To learn more about observational and case study designs, please take a look at our Research Methods in Psychology textbook by visiting:
https://opentext.wsu.edu/carriecuttler/chapter/observational-research/
For more on Anna O., please see:
https://www.psychologytoday.com/blog/freuds-patients-serial/201201/bertha-pappenheim-1859-1936
2.2.3. Surveys/Self-Report Data
A survey is a questionnaire consisting of at least one scale with some number of questions which assess a psychological construct of interest such as parenting style, depression, locus of control, attitudes, or sensation seeking behavior. It may be administered by paper and pencil or computer. Surveys allow for the collection of large amounts of data quickly but the actual survey could be tedious for the participant and social desirability, when a participant answers questions dishonestly so that he/she is seen in a more favorable light, could be an issue. For instance, if you are asking high school students about their sexual activity they may not give genuine answers for fear that their parents will find out. Or if you wanted to know about prejudicial attitudes of a group of people, you could use the survey method. You could alternatively gather this information via an interview in a structured or unstructured fashion. Important to survey research is that you have random sampling or when everyone in the population has an equal chance of being included in the sample. This helps the survey to be representative of the population and in terms of key demographic variables such as gender, age, ethnicity, race, education level, and religious orientation.
To learn more about the survey research design, please take a look at our Research Methods in Psychology textbook by visiting:
https://opentext.wsu.edu/carriecuttler/chapter/7-1-overview-of-survey-research/
2.2.4. Correlational Research
This research method examines the relationship between two variables or two groups of variables. A numerical measure of the strength of this relationship is derived, called the correlation coefficient, and can range from -1.00, a perfect inverse relationship meaning that as one variable goes up the other goes down, to 0 or no relationship at all, to +1.00 or a perfect relationship in which as one variable goes up or down so does the other. In terms of a negative correlation we might say that as a parent becomes more rigid, controlling, and cold, the attachment of the child to the parent goes down. In contrast, as a parent becomes warmer, more loving, and provides structure, the child becomes more attached. The advantage of correlational research is that you can correlate anything. The disadvantage is that you can correlate anything. Variables that really do not have any relationship to one another could be viewed as related. Yes. This is both an advantage and a disadvantage. For instance, we might correlate instances of making peanut butter and jelly sandwiches with someone we are attracted to sitting near us at lunch. Are the two related? Not likely, unless you make a really good PB&J but then the person is probably only interested in you for food and not companionship. The main issue here is that correlation does not allow you to make a causal statement.
To learn more about the correlational research design, please take a look at our Research Methods in Psychology textbook by visiting:
https://opentext.wsu.edu/carriecuttler/chapter/correlational-research/
2.2.5. Example of a Study Using Survey and Correlational Designs
Roccas, Sagiv, Schwartz, and Knafo (2002) examined the relationship of the big five personality traits and values by administering the Schwartz (1992) Values survey, NEO-PI, a positive affect scale, and a single item assessing religiosity to introductory to psychology students at an Israeli university. For Extraversion, it was found that values that define activity, challenge, excitement, and pleasure as desirable goals in life (i.e. stimulation, hedonism, and achievement) were important while valuing self-denial or self-abnegation, expressed in traditional values, was antithetical.

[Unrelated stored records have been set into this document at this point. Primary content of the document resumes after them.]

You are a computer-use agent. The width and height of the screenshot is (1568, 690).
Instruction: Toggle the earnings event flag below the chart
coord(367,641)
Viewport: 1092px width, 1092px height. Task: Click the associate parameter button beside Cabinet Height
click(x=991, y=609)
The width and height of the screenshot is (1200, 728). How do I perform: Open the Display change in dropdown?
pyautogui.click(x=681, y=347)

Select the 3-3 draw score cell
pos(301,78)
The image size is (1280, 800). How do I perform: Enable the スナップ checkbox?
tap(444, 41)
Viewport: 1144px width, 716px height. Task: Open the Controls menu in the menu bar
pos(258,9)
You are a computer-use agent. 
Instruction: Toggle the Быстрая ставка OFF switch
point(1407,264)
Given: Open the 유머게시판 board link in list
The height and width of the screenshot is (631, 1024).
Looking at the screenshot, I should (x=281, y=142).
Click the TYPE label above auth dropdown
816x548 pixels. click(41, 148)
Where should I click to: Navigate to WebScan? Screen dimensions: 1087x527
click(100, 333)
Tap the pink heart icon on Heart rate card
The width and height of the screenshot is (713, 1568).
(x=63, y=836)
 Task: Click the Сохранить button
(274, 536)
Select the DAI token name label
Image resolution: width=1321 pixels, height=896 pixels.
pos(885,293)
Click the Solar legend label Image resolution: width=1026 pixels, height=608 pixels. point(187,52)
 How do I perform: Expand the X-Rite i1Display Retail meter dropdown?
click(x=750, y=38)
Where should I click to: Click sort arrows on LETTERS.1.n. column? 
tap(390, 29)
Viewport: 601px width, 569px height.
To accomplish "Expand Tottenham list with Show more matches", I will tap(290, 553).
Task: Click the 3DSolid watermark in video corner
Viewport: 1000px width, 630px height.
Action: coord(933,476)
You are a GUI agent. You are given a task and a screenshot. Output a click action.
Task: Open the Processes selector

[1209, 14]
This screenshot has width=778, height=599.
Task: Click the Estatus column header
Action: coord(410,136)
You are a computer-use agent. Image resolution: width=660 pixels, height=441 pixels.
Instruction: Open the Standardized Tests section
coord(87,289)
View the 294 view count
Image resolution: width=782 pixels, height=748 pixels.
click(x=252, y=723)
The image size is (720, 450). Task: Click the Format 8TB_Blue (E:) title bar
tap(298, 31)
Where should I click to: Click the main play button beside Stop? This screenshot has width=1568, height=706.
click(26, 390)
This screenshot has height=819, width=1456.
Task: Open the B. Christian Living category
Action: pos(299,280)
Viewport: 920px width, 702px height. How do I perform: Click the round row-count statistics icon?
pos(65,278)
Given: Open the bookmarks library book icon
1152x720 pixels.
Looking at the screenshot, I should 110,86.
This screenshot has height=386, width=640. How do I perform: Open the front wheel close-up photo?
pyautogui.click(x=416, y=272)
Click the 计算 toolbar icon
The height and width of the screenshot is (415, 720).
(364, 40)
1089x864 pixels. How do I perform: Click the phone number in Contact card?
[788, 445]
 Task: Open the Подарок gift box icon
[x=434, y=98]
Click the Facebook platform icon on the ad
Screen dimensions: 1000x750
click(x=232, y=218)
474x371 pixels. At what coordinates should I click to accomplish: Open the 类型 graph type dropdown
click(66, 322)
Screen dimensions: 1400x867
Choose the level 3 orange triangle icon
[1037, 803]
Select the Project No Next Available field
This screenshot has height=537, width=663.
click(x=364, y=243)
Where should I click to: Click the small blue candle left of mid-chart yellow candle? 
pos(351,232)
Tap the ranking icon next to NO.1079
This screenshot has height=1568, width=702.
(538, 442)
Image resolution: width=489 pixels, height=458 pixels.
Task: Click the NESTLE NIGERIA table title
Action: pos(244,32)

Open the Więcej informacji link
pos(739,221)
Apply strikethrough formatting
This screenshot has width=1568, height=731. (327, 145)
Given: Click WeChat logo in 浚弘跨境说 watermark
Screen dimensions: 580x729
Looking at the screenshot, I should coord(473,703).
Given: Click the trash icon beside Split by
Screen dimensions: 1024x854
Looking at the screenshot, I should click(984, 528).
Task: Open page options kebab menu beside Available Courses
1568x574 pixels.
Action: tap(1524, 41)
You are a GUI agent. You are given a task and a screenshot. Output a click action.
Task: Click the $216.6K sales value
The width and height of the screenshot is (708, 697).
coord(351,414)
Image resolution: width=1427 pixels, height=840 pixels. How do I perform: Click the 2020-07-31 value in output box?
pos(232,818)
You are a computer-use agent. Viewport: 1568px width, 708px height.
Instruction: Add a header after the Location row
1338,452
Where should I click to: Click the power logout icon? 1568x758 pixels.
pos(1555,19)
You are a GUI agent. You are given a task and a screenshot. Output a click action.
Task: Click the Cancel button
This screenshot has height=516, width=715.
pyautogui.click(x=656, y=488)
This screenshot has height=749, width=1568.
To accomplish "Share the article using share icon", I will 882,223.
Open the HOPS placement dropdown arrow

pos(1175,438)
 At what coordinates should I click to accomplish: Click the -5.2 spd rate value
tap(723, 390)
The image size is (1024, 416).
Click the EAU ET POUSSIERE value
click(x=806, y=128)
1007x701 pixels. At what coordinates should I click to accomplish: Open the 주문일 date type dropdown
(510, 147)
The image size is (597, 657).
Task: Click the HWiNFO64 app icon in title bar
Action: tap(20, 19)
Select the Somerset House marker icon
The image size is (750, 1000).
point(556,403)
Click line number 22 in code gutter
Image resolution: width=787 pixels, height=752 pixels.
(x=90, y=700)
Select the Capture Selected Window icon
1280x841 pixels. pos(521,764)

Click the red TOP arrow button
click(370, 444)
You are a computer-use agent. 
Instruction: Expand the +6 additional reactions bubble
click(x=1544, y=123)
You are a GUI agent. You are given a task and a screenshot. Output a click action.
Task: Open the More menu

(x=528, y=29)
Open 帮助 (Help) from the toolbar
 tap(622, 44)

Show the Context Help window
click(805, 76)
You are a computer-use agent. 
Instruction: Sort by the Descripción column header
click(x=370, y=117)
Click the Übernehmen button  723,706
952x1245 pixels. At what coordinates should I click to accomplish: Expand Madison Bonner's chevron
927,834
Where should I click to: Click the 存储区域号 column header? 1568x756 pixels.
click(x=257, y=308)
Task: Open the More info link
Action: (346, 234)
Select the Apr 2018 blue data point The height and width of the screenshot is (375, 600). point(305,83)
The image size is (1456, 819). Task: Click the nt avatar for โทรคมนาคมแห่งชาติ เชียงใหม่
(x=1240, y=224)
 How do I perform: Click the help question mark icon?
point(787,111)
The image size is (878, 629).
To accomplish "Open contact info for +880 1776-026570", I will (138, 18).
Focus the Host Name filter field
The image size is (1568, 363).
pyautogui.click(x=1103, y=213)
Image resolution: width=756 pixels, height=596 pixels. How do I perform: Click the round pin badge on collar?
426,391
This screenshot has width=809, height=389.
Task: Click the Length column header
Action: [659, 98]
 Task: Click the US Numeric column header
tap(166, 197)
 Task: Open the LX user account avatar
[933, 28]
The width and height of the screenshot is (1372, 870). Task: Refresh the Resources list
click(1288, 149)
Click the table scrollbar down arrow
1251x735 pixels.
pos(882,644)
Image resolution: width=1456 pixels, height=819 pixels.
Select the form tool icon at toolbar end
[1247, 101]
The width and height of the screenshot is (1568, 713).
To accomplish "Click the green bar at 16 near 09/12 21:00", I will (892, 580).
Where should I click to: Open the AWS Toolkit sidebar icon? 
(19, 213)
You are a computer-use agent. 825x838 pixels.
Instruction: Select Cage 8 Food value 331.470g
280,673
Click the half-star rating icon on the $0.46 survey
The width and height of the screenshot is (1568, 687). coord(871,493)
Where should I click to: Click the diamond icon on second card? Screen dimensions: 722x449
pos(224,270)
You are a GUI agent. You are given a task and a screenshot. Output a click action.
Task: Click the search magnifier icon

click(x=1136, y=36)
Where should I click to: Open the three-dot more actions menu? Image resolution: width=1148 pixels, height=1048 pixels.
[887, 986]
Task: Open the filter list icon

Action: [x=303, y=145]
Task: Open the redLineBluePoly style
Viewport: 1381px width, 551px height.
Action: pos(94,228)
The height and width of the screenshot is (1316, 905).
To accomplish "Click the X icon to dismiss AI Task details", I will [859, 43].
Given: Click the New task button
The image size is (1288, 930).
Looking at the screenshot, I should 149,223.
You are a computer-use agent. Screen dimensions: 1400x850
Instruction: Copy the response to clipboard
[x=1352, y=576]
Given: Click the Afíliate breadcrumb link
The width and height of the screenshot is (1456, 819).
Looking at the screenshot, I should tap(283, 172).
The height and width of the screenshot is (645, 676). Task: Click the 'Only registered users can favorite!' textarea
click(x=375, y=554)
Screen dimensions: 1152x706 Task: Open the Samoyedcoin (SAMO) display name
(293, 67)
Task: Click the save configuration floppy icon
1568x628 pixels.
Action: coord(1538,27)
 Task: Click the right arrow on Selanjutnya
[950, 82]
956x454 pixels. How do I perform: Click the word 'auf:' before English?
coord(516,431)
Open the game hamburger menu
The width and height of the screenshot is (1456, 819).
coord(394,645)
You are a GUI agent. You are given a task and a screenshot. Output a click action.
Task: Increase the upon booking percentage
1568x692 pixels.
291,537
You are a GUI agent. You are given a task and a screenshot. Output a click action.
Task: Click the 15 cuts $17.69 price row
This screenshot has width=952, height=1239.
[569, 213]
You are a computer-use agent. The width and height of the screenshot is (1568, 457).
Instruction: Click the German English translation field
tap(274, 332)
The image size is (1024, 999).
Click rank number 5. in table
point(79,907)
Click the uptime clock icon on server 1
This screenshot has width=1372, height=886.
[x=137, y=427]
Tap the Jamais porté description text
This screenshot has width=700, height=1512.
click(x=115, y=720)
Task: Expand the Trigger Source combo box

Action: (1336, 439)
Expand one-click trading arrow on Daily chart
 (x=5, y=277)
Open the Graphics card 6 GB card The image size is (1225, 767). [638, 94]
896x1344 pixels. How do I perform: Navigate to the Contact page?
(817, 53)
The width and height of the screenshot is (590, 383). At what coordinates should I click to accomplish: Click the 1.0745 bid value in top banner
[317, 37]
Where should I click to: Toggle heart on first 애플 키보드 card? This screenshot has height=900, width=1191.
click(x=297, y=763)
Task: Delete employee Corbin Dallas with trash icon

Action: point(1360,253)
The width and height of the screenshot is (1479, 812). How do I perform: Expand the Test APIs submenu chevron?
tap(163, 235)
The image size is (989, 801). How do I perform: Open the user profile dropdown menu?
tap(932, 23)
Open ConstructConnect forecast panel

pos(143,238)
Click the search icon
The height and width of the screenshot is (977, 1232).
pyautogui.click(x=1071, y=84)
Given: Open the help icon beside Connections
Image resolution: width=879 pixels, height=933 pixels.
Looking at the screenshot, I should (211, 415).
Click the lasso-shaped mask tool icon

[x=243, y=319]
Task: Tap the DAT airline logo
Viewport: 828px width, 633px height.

For Openness, values that emphasize intellectual and emotional autonomy, acceptance and cultivation of diversity, and pursuit of novelty and change (i.e. universalism, self-direction, and stimulation) were important while conformity, security, and tradition values were incompatible. Benevolence, tradition, and to a lesser degree conformity, were important for Agreeableness while power and achievement correlated negatively. In terms of Conscientiousness (C), there was a positive correlation with security values as both share the goal of maintaining smooth interpersonal relations and avoiding disruption of social order and there was a negative correlation with stimulation, indicating an avoidance of risk as a motivator of C.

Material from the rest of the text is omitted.